At times I daydreamed about this exactly, desu.

Generally I like to use gimmick Squads to spice things up in the Cyberpunk bedroom. Guys that use latex paint and chaff to mess with the PCs visibility. White phosphorus smoke grenades to fuck with thermals etc.

Guys that have tons of armor but are near immobile, then give them rollerblades and guns they don't have to aim to compensate. Dudes with rollers attached all over their armor with a third cyberarm /w built in grappling hook.

Basically. Just Smoking Aces a Run/Job and think of a shtick or gimmick each team of the mercs would have.

DO IT. Whenever this antasy campaign I'm running ends I'll probbaly pitch it to my group (omiting the cyperpunk parts)

If there's something like a new Cold War, there could be something like a MKULTRA 2.0 project.

No one said you cannot fight back. Maybe the supernatural isn't the enemy. It's simply there for some reason and it might go away. But I agree with you that supernatural stuff shouldn't be the main focus - though weird experiments (Cybercity O-EDO, Neo Tokyo - Running Man, Akira...) can absolutely. They're a staple of 1990s Japanese cyberpunk.

Run Cthuluh punk, don't tell them that's what you're running

I've done Bank Heists in small town Florida during a flood. New Orleans assassination job in a hotel. An prologue section where the PCs fought guerrilas in Brazil and Argentina. Planted a Nuke in Buenos Aires. Breaking into an Alabama Prison. A lone shed in the middle of a corn field guarded by a Dragoon(Big military cyborg). Breaking into a Biodome in Australia. Fighting Nazi Punks(Nazi Poser Gang) in a WW2 movie set. Assaulting an abandoned hospital that serves as a base for a gang of red mohawk guys. Stealing the Duesenberg from Jay Leno's garage.


My favorite Contacts are probably Raven, Grapevine, Queen and/or Farmboy, and probably Minigun Joe.

Raven is bodysculpted to look like a raven and talks in a screeching voice, makes Poe references. Runs a club usually.

Grapevine is an information broker. Never really talks face to face. Spent 30 years in a Russian prison where he perfected the art of toilet wine. May or may not be bodysculpted to look like a grapevine.

Queen/Farmboy are both hackers/netrunners/what have you. Usually there when the PCs start to need one but no one is currently playing one. Queen works with En passant, a group of high class mercs that can also be employed by the group to shore up an specialist weaknesses. King is Demo Man. Knight is sniper. Pawn is a CQC specialist. Bishop is a fixer/contact. Rook is just a rifleman. They also make decent bad guys for a job.

Minigun Joe is basically just Duke Nukem but often works as a Fixer/contact higher profile jobs.

I typically like to run my games in the deep south of the US. It kinda has a unique feel to it. Especially Louisiana.

That might be good. Cyberpunk in the countryside. Cyber-pharmers?

Adding horror or psionics or magic is kind of genre-mixing, and I wanted pure cyberpunk. It's true that Weird Experiments are a part of classic cyberpunk though.

Those are neat. Adds color to the NPCs.

When you say "done it all", can you give some examples?

And is that players or characters?

### YOUR GOAL
Reproduce word for word the part of the cyberpunk campaign discussion starting at "Generally I like" and ending at "in grappling hook.".

### AVAILABLE DATA
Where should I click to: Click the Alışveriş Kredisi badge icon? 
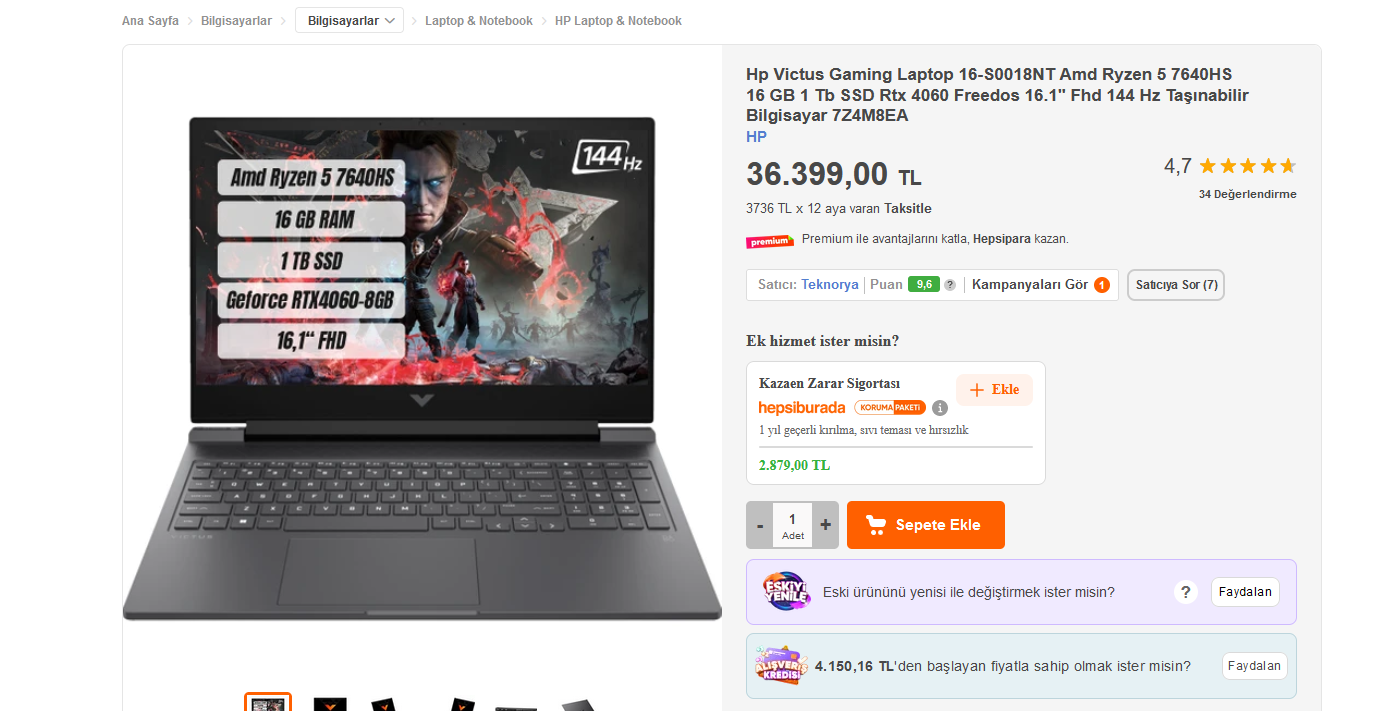[780, 666]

### COMPLETED TASK
Generally I like to use gimmick Squads to spice things up in the Cyberpunk bedroom. Guys that use latex paint and chaff to mess with the PCs visibility. White phosphorus smoke grenades to fuck with thermals etc.

Guys that have tons of armor but are near immobile, then give them rollerblades and guns they don't have to aim to compensate. Dudes with rollers attached all over their armor with a third cyberarm /w built in grappling hook.